The current movement to restructure U.S. electricity generation markets and make them more competitive may lead to changes in the financial risks and demands on the supply and transportation infrastructures for the fuels used in electricity generation. This report examines the potential impacts of restructuring of the U.S. electric power industry on the markets for electricity generation fuels--coal, nuclear, natural gas, petroleum, and renewable energy.

Included in this report are a brief review of electric power industry restructuring already in progress at the Federal and State levels, detailed discussions of the major qualitative issues for each of the major fuel supply markets, and a presentation of a range of possible quantitative results, based on the Energy Information Administration's (EIA) National Energy Modeling System (NEMS).

The following paragraphs summarize the discussions of issues related to the markets for coal, nuclear, natural gas, petroleum, and renewable fuels, followed by the quantitative analysis of electric power industry restructuring on fuel markets.

Coal

The U.S. coal and electric power industries are tightly linked: more than 87 percent of total domestic coal consumption is used for generation by utilities, and coal accounts for more than 56 percent of utility power generation. Thus, competitive electricity generation markets will have far-reaching implications for the coal industry. Power generators will attempt to pass on market risks to coal producers and carriers (primarily railroads) wherever they can. As a result, coal purchase contracts will likely become shorter in duration and lower in price. The traditionally stable coal market may absorb some of the volatility of electricity markets.

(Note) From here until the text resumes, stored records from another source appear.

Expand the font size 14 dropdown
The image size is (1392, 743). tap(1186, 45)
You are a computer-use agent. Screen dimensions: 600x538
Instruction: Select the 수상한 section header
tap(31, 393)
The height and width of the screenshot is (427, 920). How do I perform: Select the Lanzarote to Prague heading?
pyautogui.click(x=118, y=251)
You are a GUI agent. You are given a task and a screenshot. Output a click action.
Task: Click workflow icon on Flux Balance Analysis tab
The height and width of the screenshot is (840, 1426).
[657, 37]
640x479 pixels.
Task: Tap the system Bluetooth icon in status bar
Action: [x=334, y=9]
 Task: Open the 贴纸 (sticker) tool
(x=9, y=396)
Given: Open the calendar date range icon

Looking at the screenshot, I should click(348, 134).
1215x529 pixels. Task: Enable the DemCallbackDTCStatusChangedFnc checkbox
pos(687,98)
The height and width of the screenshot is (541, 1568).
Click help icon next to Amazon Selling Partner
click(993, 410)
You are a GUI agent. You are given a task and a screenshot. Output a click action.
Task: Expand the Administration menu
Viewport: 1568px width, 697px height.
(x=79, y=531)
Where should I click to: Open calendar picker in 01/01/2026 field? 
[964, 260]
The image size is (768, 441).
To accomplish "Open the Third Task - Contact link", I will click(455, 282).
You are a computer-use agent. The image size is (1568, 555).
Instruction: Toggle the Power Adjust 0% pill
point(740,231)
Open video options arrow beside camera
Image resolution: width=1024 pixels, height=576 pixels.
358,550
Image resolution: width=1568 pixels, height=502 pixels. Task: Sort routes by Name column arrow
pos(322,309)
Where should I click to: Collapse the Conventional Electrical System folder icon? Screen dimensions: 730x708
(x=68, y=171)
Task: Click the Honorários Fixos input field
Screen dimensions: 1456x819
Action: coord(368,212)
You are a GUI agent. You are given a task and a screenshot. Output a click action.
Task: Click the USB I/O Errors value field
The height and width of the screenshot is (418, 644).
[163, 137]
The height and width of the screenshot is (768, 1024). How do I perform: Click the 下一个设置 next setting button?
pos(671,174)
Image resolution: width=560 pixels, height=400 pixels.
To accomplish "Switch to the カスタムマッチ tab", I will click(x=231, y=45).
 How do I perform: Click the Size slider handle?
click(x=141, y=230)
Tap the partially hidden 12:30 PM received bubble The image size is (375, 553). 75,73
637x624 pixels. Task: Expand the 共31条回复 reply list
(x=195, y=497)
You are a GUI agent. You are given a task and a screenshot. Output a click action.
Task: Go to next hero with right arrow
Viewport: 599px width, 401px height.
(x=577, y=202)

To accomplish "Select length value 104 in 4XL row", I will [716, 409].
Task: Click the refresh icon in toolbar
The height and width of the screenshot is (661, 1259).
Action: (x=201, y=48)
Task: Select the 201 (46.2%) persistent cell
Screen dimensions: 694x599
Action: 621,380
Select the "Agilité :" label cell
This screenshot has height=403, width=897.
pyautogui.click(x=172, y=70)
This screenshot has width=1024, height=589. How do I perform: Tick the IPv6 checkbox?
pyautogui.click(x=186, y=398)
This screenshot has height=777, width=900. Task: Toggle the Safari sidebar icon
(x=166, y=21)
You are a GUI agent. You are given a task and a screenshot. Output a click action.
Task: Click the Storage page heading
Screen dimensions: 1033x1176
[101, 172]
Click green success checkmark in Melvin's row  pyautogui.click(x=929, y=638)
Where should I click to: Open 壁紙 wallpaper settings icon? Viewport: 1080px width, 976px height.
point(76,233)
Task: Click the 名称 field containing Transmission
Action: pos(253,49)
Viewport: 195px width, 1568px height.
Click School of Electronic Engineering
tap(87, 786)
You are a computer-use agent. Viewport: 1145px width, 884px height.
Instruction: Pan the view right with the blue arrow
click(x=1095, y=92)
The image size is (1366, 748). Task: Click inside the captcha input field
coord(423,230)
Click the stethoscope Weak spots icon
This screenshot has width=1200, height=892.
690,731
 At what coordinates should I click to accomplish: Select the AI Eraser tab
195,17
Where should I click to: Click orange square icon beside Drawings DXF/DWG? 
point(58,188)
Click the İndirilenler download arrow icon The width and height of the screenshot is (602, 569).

Electric power industry restructuring is expected to result in renewed pressure for cost cutting and consolidation in the coal industry, extending the trend of the past decade or more. Future gains in productivity will result from the computerization of administrative tasks and continuing improvements in production technology. Taking advantage of economic returns to scale will be another important component of the cost reduction effort. Small firms may be forced out of business, and large firms are likely to continue increasing in size through acquisitions and mergers. In addition, the trend toward shorter contract durations and an uncertain customer base will lead financial institutions to evaluate coal mines on a "balance sheet" basis rather than on the traditional project financing basis, increasing the pressure for industry consolidation.

Risk management will become an important new tool for coal producers. Coal futures markets, already being developed in some areas, will provide a mechanism for risk hedging and for price discovery. Risk reduction may also be accomplished by vertical integration, alliances with railroads or power producers, or the creation of multi-fuel conglomerates. Restructuring will change the business relationships among coal producers, railroads, and power generators, creating incentives for new alliances and the convergence of energy markets.

Emerging changes in the structure of the railroad industry may also affect the economics of both the coal and electric power industries. Transportation costs are a major component of the delivered price of coal to electricity generators, and over half of all coal consumed by them is delivered by rail. As the demand for low-sulfur western coal increases in the coming years, the importance of railroads will become even greater. The full effect on rail rates of the recent and ongoing consolidation of major railroads remains to be seen: the railroads may continue to lower rates as they achieve greater economies of scale, or they may be unwilling to lower rates once they establish their market power, as many coal shippers are concerned will be the case.

Nuclear Power

Nuclear power accounts for about 13 percent of current U.S. electricity generating capacity and about 19 percent of total electricity generation. As the States restructure electricity markets over the next few years, however, some nuclear power plants are expected to become uneconomical. Competitive electricity prices may be so low that nuclear power plant operators will not see enough income to enable them to recover the costs of operating and maintaining the plants and the costs of capital improvements, such as steam generator replacements. In the immediate future, some nuclear power units will be at risk of early retirement as a result of restructuring.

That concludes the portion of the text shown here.